EXERCISE INSTRUCTIONS
Among the lines listed below, count those that include the string "folder", and state only the count.

####################

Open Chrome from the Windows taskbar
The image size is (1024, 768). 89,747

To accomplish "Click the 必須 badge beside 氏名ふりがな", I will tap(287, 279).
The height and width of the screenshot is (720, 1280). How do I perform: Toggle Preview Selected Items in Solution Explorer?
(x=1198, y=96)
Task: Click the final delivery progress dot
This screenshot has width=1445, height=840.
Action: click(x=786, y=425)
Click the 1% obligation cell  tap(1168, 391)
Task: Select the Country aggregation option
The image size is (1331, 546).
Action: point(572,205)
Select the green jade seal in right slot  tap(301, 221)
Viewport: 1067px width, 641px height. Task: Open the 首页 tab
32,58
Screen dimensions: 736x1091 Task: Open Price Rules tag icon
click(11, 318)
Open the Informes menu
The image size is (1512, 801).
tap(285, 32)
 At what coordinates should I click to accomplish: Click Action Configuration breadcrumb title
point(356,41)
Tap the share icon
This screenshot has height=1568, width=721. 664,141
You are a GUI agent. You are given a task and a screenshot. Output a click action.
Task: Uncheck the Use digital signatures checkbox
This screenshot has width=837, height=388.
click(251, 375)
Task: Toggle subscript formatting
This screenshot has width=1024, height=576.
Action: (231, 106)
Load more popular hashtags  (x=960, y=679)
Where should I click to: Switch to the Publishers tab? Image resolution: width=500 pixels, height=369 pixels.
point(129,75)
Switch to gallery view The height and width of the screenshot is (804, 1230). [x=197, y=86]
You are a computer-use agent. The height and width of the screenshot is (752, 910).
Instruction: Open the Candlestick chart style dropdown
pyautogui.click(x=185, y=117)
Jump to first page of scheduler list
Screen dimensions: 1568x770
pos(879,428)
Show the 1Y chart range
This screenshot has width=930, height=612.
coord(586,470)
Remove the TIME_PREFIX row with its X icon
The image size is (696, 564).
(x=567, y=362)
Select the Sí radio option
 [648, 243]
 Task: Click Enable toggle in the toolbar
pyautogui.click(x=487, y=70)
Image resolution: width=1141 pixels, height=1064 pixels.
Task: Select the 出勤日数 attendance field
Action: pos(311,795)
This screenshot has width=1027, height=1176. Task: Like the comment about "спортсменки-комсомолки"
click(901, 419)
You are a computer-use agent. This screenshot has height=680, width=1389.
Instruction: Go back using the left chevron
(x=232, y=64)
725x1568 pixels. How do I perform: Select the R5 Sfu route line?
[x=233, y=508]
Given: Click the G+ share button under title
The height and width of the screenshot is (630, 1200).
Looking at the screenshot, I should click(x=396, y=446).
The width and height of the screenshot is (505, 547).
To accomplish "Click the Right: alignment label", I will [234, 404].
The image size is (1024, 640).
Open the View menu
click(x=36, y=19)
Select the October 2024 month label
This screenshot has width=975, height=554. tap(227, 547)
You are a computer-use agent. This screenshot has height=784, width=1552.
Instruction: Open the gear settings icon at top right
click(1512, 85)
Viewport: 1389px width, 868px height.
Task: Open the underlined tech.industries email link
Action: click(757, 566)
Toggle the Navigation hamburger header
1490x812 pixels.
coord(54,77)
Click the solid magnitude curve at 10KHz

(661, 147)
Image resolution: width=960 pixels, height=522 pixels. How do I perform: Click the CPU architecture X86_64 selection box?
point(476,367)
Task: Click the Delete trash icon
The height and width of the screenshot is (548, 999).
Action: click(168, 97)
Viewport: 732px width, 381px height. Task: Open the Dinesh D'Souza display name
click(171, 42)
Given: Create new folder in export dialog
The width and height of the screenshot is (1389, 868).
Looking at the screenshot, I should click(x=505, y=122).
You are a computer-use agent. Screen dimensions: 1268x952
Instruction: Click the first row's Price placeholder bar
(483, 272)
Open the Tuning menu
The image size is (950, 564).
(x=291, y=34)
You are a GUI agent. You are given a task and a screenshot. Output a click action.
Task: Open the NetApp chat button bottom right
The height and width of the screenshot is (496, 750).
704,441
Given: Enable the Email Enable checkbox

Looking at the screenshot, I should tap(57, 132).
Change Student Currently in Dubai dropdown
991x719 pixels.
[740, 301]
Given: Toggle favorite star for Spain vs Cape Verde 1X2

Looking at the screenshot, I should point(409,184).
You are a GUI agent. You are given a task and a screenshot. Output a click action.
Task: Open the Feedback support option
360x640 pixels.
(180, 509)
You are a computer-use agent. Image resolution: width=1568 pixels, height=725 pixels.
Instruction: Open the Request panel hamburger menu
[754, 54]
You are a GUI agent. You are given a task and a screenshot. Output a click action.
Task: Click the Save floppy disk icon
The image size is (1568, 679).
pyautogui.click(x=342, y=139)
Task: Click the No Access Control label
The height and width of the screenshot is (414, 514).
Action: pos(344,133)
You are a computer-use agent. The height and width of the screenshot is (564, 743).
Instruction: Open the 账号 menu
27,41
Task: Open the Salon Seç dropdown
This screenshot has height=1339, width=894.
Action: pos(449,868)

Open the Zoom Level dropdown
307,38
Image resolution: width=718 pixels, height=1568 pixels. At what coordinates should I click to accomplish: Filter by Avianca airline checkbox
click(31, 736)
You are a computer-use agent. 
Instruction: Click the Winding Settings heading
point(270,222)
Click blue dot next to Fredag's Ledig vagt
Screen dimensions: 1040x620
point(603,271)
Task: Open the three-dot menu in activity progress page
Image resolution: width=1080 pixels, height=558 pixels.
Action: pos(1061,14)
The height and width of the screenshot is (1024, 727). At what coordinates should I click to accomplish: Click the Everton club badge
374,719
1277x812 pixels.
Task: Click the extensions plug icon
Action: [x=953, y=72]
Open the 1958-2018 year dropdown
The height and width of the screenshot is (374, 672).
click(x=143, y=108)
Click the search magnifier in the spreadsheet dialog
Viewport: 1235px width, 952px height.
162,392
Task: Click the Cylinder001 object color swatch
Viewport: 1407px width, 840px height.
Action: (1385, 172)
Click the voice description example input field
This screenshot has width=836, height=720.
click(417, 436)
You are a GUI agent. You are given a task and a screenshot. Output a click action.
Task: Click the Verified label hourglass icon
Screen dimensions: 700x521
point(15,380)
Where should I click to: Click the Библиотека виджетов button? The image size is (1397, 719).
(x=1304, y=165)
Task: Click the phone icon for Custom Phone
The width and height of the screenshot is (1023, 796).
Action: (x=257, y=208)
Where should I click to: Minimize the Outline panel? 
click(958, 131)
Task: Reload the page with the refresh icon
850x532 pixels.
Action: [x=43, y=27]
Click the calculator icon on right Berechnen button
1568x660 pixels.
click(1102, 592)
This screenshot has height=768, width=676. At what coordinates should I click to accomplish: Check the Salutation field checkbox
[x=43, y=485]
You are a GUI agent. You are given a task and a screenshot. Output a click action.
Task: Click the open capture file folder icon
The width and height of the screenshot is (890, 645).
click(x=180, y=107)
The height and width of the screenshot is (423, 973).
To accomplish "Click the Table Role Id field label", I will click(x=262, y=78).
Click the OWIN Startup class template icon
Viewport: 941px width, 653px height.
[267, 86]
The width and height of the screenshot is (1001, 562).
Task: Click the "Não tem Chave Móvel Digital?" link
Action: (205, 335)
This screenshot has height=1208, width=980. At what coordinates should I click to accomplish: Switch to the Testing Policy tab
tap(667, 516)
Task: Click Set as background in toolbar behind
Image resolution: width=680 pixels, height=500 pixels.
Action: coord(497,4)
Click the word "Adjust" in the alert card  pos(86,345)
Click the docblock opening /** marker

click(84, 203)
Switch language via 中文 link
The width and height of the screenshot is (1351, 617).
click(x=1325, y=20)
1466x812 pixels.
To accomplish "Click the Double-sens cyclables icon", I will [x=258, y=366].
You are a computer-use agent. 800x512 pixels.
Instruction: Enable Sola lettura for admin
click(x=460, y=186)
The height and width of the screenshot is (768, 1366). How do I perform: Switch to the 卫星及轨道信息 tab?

####################

TASK RESULT
2